Abstract:Recent studies have demonstrated that incorporating Chain-of-Thought (CoT) reasoning into the detection process can enhance a model's ability to detect synthetic images. However, excessively lengthy reasoning incurs substantial resource overhead, including token consumption and latency, which is particularly redundant when handling obviously generated forgeries. To address this issue, we propose Fake-HR1, a large-scale hybrid-reasoning model that, to the best of our knowledge, is the first to adaptively determine whether reasoning is necessary based on the characteristics of the generative detection task.
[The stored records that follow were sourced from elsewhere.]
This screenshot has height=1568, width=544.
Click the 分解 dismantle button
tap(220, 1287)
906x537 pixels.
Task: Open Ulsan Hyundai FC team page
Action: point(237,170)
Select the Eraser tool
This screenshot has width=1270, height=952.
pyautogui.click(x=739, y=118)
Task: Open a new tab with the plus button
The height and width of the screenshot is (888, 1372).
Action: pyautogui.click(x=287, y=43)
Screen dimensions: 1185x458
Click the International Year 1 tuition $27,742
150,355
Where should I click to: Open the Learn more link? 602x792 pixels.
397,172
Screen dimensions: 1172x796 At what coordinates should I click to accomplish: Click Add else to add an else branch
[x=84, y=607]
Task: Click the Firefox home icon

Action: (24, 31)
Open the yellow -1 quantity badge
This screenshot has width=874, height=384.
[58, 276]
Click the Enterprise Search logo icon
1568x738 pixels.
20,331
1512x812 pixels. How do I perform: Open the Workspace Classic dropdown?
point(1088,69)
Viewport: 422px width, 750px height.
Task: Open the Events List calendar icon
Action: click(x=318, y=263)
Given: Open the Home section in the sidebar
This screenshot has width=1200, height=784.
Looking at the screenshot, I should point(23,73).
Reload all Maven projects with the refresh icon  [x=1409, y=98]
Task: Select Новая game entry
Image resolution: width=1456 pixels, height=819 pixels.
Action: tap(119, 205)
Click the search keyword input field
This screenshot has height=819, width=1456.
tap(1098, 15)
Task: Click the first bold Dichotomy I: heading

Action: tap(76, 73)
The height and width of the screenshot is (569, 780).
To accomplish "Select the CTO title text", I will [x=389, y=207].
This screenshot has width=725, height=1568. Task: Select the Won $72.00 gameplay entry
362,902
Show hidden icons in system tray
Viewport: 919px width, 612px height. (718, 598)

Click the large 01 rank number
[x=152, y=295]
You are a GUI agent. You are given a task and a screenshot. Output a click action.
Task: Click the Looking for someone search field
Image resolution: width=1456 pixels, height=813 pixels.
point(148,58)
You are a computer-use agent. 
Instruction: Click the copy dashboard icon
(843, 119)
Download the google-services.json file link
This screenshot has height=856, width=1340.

To achieve this, we design a two-stage training framework: we first perform Hybrid Fine-Tuning (HFT) for cold-start initialization, followed by online reinforcement learning with Hybrid-Reasoning Grouped Policy Optimization (HGRPO) to implicitly learn when to select an appropriate reasoning mode. Experimental results show that Fake-HR1 adaptively performs reasoning across different types of queries, surpassing existing LLMs in both reasoning ability and generative detection performance, while significantly improving response efficiency.